Tuttavia, questo calore contrasta con l'aumento delle frizioni nelle relazioni U.S.-India, come dimostra la recente decisione del Dipartimento della Difesa degli Stati Uniti di eliminare 'Indo' dal Comando Indo-Pacifica, segnalando un potenziale cambiamento nell'importanza strategica dell'India per gli Stati Uniti.
Questo cambiamento solleva preoccupazioni sul ruolo dell'India nel bilanciare l'influenza della Cina nella regione. Analisti come Ronak D. Desai e Arpit Chaturvedi notano che, sebbene la chimica personale tra Trump e Modi sia evidente, non affronta questioni sottostanti come le negoziazioni commerciali e le politiche di immigrazione che colpiscono in modo sproporzionato i cittadini indiani.

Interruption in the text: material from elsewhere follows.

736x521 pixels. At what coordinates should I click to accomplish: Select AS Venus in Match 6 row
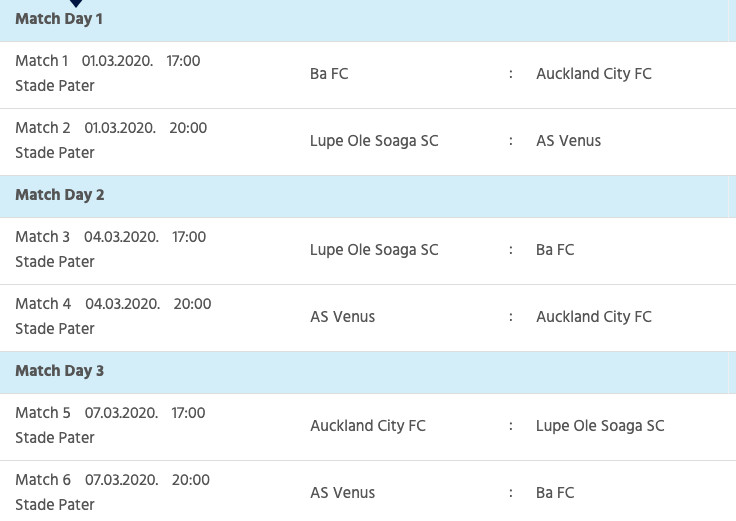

I colloqui commerciali in corso, bloccati da febbraio, sono complicati dalla proposta degli Stati Uniti di ulteriori dazi sulle importazioni dall'India e da altri paesi. Inoltre, il restringimento delle normative sull'immigrazione, in particolare riguardo ai visti H-1B, pone ulteriori sfide per i professionisti indiani.
Nonostante queste tensioni, Modi mantiene un forte sostegno interno e entrambi i leader continuano a cercare una via da seguire nella loro relazione economica.